Amid Global Debate On Transgender Right, Israel Holds First Transgender Beauty Pageant. Sacrilegious or Legitimate Recognition for Coexistence?

May 30, 2016 12:25 PM EDT

Israel flaunted what advocates thought LGBT discrimination is hideous, successfully hosting its first ever Miss Trans-Israel 2016.

"Transgenders are loved by Israeli people, although they don't know much about it," Efrat Tilma, one of the pageant judge, told reporters at the wrapped up of the activity held in Tel Aviv's Habima National Theatre.

The pageant, best described by many as an ethnic "mosaic", had 12 contestants from the Holy Land's main faiths including a confectioner from an Orthodox Jerusalem family, a Muslim belly-dancer from Tel Aviv and a Christian ballerina from Nazareth.

Transgender is becoming a tangible global political issue, both in government and in the church. In U.S, the Obama administration is locked in a legal battle on its "transgender bathroom policy."

The Church of Scotland, on the other hand, is still divided whether to allow people in same-sex marriage to continue with their ministry service. Advocates around the world have been pressing for equal recognition, and the right for matrimony.

Carolin Khoury, a Muslim contestant, said she hopes Friday's contest would send a message to religious communities in Israel and abroad "to accept us."

Taleen Abu Hanna, 21, and a Christian Arab, won the crown, and will represent Israel at the Miss Trans International pageant in Barcelona in September.

"Our country deserves to come out on top," Hanna said, adding the pageant allowed their kind to demonstrate to the world their real gender both soul and body.

Israel is long been recognized by its liberal laws on sexual identity, openly accepting gay and transgender to its military, but homosexuals often feel the animosity from religious conservatives in the Jewish majority, and Muslim and Christian Arab minorities.

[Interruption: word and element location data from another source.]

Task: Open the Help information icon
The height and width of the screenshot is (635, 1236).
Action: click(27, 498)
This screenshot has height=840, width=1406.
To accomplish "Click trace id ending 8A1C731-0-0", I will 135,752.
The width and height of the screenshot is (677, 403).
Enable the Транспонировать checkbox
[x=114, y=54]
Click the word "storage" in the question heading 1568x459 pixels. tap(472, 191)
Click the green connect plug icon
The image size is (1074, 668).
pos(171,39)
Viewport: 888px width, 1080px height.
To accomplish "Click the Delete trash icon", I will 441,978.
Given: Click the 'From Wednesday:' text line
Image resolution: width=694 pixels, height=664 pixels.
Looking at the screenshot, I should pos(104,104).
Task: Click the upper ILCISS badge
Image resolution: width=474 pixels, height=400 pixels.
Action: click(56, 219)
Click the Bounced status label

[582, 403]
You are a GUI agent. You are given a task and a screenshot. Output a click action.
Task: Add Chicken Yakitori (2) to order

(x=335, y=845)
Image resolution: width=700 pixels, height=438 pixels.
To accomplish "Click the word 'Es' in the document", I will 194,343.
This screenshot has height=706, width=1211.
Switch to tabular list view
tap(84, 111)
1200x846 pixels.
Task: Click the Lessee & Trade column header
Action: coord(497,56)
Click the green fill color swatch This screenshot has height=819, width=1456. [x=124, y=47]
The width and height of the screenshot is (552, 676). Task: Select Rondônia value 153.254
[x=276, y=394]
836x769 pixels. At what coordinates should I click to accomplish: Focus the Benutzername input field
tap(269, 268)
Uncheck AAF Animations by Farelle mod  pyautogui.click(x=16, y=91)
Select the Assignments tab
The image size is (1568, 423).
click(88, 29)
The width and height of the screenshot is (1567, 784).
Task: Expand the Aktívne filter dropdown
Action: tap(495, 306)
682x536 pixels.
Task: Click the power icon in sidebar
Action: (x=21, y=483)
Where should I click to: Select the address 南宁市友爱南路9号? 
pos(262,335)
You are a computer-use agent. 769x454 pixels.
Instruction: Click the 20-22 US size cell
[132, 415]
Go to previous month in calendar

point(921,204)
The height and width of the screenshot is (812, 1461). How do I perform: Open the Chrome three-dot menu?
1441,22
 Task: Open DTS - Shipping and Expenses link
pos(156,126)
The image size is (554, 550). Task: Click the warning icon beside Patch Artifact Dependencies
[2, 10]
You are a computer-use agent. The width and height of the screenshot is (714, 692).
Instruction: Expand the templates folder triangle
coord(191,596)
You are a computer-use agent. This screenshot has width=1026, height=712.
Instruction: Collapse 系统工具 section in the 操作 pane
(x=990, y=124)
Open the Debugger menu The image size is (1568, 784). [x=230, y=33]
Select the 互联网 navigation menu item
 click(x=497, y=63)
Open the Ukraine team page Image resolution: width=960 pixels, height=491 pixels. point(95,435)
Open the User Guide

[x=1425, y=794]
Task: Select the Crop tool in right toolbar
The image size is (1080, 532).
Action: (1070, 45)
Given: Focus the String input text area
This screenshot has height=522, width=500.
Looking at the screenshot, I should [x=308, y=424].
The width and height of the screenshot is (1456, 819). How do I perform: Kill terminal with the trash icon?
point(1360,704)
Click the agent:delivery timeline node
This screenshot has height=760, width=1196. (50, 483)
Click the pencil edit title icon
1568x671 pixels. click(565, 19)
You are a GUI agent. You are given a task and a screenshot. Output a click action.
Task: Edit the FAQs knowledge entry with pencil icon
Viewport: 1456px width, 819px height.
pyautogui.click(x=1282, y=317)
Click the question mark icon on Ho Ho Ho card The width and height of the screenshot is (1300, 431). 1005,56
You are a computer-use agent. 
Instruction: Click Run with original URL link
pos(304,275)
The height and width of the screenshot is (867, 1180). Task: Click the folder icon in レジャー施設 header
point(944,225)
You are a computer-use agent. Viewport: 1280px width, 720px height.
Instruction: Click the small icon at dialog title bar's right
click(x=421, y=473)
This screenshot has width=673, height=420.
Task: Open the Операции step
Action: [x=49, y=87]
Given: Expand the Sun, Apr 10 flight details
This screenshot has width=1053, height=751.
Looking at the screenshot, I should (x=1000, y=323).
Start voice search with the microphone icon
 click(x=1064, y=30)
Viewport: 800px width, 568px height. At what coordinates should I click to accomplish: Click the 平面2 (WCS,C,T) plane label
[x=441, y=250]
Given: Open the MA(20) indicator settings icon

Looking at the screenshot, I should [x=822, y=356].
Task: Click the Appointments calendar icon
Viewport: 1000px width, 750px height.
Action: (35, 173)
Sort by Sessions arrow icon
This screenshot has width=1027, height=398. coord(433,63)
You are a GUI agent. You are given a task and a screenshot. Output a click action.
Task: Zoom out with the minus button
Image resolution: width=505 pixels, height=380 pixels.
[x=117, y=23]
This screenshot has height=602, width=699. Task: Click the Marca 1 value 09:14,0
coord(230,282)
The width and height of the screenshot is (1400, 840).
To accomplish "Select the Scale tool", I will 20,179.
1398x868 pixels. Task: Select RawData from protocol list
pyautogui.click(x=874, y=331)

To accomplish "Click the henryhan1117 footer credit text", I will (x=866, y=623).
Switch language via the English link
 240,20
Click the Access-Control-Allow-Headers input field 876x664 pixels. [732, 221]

Last year in Jerusalem, an Orthodox Jew was arrested and charged in the murder of a teenage girl in a stabbing spree at the gay pride parade.

"Among us are judges, doctors, lawyers... I mean people like us that are in top positions. There are even those that are aspiring to reach to Israeli parliament," Tilma said.

Khoury, despite her failure to get the crown, said she is contented and happy for what she has in life, recalling her difficulty in overcoming the violent opposition to her gender choice from her family that even took her to ask for Israeli police assistance to move her out from home.